WORK TO BE COMPLETED: Reproduce the following lines word for word, covering every one of the records below.

[START]

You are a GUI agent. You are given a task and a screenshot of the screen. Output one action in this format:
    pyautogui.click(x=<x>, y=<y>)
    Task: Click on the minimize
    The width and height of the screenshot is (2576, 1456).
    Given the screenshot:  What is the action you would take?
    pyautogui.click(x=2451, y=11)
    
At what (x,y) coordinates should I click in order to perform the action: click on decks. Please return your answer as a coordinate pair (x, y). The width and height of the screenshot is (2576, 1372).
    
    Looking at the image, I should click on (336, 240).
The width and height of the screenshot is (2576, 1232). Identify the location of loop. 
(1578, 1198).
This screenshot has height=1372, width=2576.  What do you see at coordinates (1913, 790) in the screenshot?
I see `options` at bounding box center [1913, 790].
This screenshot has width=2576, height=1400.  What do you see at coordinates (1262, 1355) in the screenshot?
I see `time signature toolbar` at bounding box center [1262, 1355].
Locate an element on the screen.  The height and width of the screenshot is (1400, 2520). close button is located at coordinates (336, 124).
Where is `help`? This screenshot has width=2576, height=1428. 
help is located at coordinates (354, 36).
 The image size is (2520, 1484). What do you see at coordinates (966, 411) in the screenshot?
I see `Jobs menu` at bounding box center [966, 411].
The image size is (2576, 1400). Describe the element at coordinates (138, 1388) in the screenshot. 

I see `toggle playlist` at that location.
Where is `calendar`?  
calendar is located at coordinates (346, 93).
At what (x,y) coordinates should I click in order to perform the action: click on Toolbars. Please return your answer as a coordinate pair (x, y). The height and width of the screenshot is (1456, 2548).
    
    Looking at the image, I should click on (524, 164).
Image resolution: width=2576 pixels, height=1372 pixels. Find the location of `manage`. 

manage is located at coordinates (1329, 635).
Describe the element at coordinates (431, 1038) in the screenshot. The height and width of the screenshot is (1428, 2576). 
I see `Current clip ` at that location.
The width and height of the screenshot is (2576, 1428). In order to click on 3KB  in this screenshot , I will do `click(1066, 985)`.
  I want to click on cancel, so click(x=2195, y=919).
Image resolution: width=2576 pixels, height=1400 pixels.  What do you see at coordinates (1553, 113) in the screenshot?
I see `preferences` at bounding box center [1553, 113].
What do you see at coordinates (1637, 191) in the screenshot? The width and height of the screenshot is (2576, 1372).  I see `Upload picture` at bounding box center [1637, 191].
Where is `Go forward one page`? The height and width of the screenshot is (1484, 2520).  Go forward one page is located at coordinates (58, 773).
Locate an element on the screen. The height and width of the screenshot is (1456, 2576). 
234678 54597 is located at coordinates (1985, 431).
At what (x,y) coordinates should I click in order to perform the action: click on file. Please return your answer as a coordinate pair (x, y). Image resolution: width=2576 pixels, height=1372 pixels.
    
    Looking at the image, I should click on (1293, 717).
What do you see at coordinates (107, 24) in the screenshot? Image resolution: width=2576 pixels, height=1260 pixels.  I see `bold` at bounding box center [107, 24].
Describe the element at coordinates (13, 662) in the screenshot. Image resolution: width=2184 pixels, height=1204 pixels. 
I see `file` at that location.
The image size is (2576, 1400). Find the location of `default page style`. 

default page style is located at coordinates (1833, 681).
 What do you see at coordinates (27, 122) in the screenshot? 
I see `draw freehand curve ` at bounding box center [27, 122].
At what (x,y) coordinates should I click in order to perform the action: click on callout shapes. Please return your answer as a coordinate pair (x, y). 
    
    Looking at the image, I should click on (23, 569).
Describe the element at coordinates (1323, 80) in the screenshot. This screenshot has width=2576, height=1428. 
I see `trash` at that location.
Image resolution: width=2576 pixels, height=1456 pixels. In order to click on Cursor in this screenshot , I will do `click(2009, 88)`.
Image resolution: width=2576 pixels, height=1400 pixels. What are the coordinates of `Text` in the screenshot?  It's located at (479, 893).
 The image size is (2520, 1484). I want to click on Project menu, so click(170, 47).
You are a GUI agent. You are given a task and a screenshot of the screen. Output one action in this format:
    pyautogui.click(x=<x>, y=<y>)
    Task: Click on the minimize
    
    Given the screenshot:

[END]

EXERCISE RESPONSE:
You are a GUI agent. You are given a task and a screenshot of the screen. Output one action in this format:
    pyautogui.click(x=<x>, y=<y>)
    Task: Click on the minimize
    The width and height of the screenshot is (2576, 1456).
    Given the screenshot:  What is the action you would take?
    pyautogui.click(x=2451, y=11)
    
At what (x,y) coordinates should I click in order to perform the action: click on decks. Please return your answer as a coordinate pair (x, y). The width and height of the screenshot is (2576, 1372).
    
    Looking at the image, I should click on (336, 240).
The width and height of the screenshot is (2576, 1232). Identify the location of loop. 
(1578, 1198).
This screenshot has height=1372, width=2576.  What do you see at coordinates (1913, 790) in the screenshot?
I see `options` at bounding box center [1913, 790].
This screenshot has width=2576, height=1400.  What do you see at coordinates (1262, 1355) in the screenshot?
I see `time signature toolbar` at bounding box center [1262, 1355].
Locate an element on the screen.  The height and width of the screenshot is (1400, 2520). close button is located at coordinates (336, 124).
Where is `help`? This screenshot has width=2576, height=1428. 
help is located at coordinates (354, 36).
 The image size is (2520, 1484). What do you see at coordinates (966, 411) in the screenshot?
I see `Jobs menu` at bounding box center [966, 411].
The image size is (2576, 1400). Describe the element at coordinates (138, 1388) in the screenshot. 

I see `toggle playlist` at that location.
Where is `calendar`?  
calendar is located at coordinates (346, 93).
At what (x,y) coordinates should I click in order to perform the action: click on Toolbars. Please return your answer as a coordinate pair (x, y). The height and width of the screenshot is (1456, 2548).
    
    Looking at the image, I should click on (524, 164).
Image resolution: width=2576 pixels, height=1372 pixels. Find the location of `manage`. 

manage is located at coordinates (1329, 635).
Describe the element at coordinates (431, 1038) in the screenshot. The height and width of the screenshot is (1428, 2576). 
I see `Current clip ` at that location.
The width and height of the screenshot is (2576, 1428). In order to click on 3KB  in this screenshot , I will do `click(1066, 985)`.
  I want to click on cancel, so click(x=2195, y=919).
Image resolution: width=2576 pixels, height=1400 pixels.  What do you see at coordinates (1553, 113) in the screenshot?
I see `preferences` at bounding box center [1553, 113].
What do you see at coordinates (1637, 191) in the screenshot? The width and height of the screenshot is (2576, 1372).  I see `Upload picture` at bounding box center [1637, 191].
Where is `Go forward one page`? The height and width of the screenshot is (1484, 2520).  Go forward one page is located at coordinates (58, 773).
Locate an element on the screen. The height and width of the screenshot is (1456, 2576). 
234678 54597 is located at coordinates (1985, 431).
At what (x,y) coordinates should I click in order to perform the action: click on file. Please return your answer as a coordinate pair (x, y). Image resolution: width=2576 pixels, height=1372 pixels.
    
    Looking at the image, I should click on (1293, 717).
What do you see at coordinates (107, 24) in the screenshot? Image resolution: width=2576 pixels, height=1260 pixels.  I see `bold` at bounding box center [107, 24].
Describe the element at coordinates (13, 662) in the screenshot. Image resolution: width=2184 pixels, height=1204 pixels. 
I see `file` at that location.
The image size is (2576, 1400). Find the location of `default page style`. 

default page style is located at coordinates (1833, 681).
 What do you see at coordinates (27, 122) in the screenshot? 
I see `draw freehand curve ` at bounding box center [27, 122].
At what (x,y) coordinates should I click in order to perform the action: click on callout shapes. Please return your answer as a coordinate pair (x, y). 
    
    Looking at the image, I should click on (23, 569).
Describe the element at coordinates (1323, 80) in the screenshot. This screenshot has width=2576, height=1428. 
I see `trash` at that location.
Image resolution: width=2576 pixels, height=1456 pixels. In order to click on Cursor in this screenshot , I will do `click(2009, 88)`.
Image resolution: width=2576 pixels, height=1400 pixels. What are the coordinates of `Text` in the screenshot?  It's located at (479, 893).
 The image size is (2520, 1484). I want to click on Project menu, so click(170, 47).
You are a GUI agent. You are given a task and a screenshot of the screen. Output one action in this format:
    pyautogui.click(x=<x>, y=<y>)
    Task: Click on the minimize
    
    Given the screenshot:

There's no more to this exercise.